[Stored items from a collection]
>>>>>

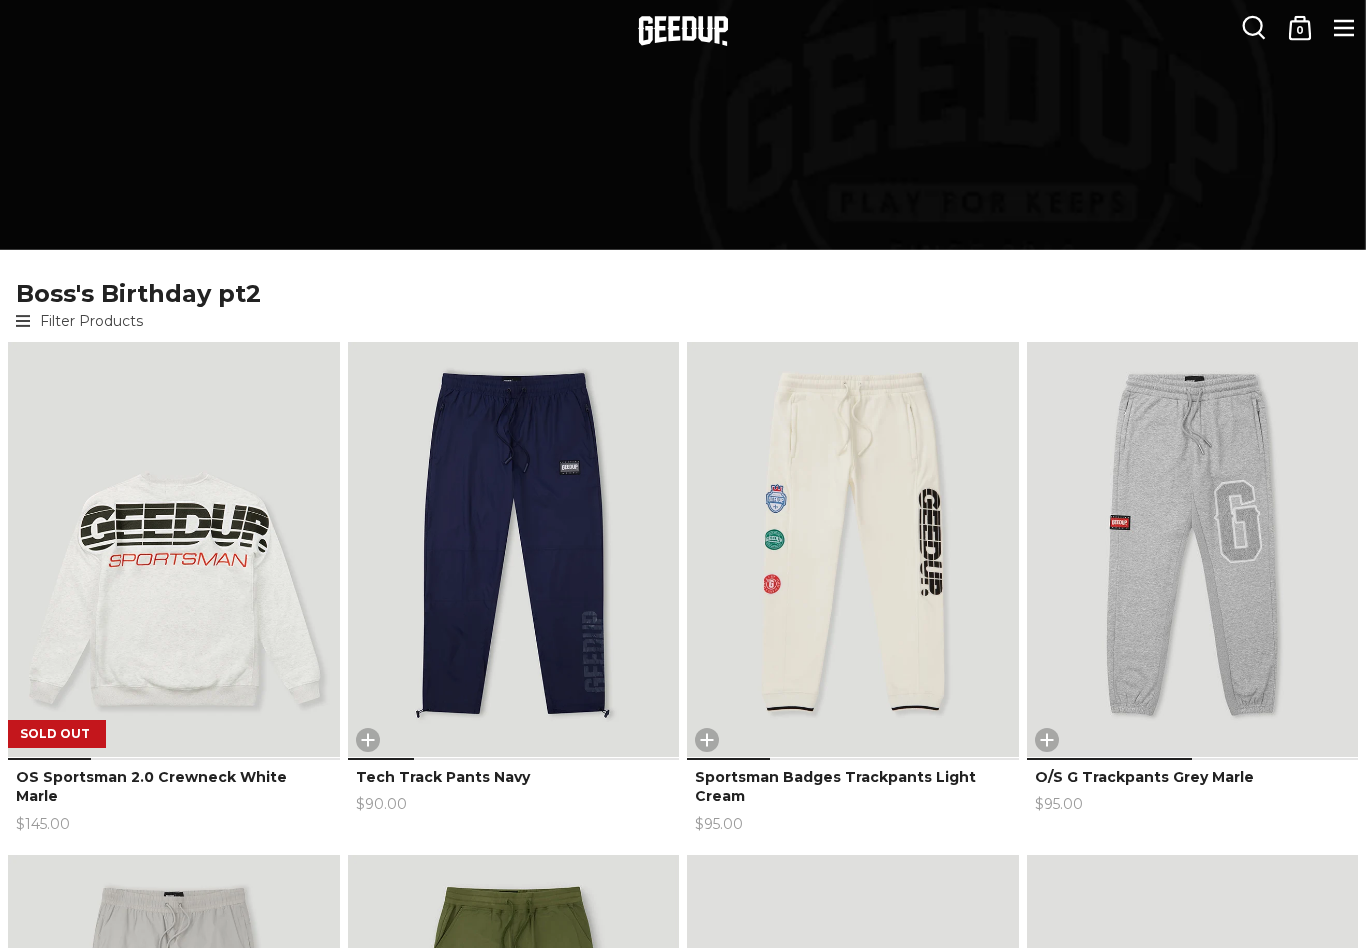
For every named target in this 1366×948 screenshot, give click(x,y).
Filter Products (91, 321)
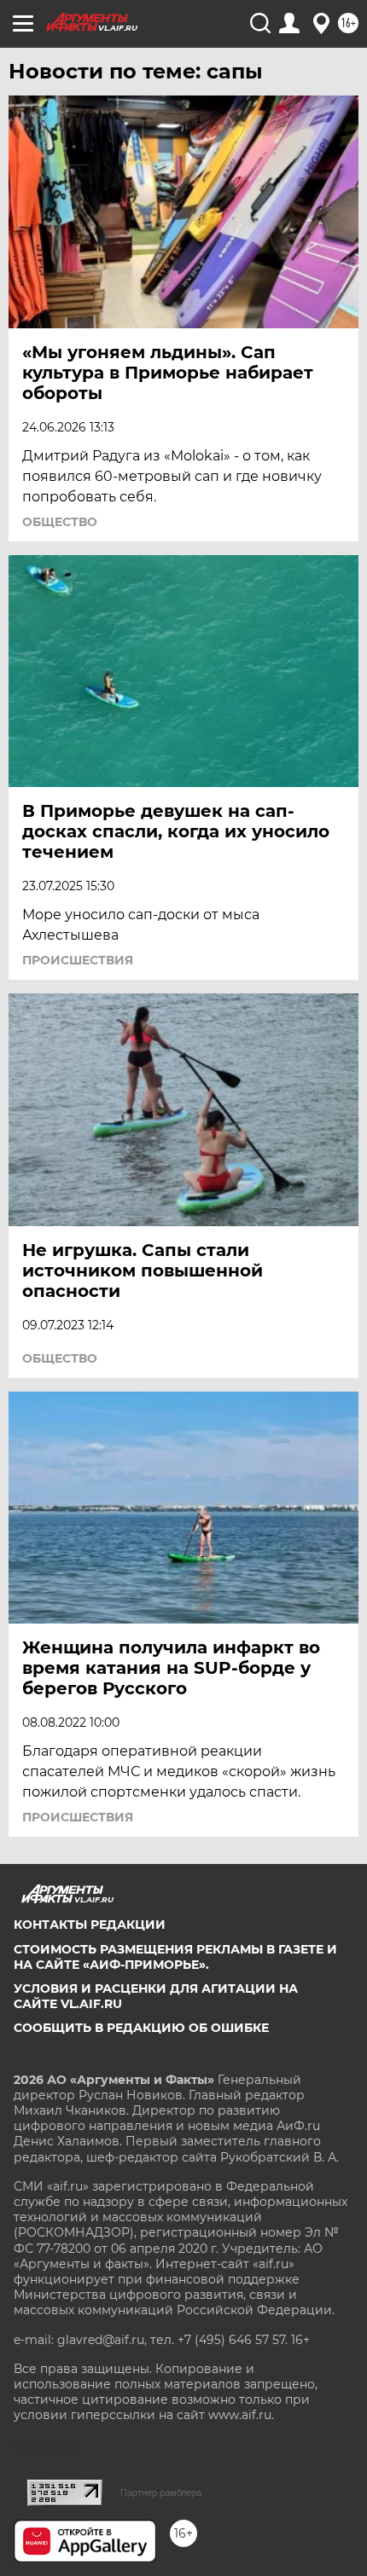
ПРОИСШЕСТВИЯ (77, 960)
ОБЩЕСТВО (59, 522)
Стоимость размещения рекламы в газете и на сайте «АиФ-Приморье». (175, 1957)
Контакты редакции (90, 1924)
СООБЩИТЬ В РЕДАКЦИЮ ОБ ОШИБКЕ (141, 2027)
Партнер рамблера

<<<<<

The answer must be an exact copy of the lines from the start of the records above through the line containing "СООБЩИТЬ В РЕДАКЦИЮ ОБ ОШИБКЕ (141, 2027)", with no pictures in it.

▸ **Answer box**
For every named target in this 1366×948 screenshot, give click(x,y).
Filter Products (91, 321)
ПРОИСШЕСТВИЯ (77, 960)
ОБЩЕСТВО (59, 522)
Стоимость размещения рекламы в газете и на сайте «АиФ-Приморье». (175, 1957)
Контакты редакции (90, 1924)
СООБЩИТЬ В РЕДАКЦИЮ ОБ ОШИБКЕ (141, 2027)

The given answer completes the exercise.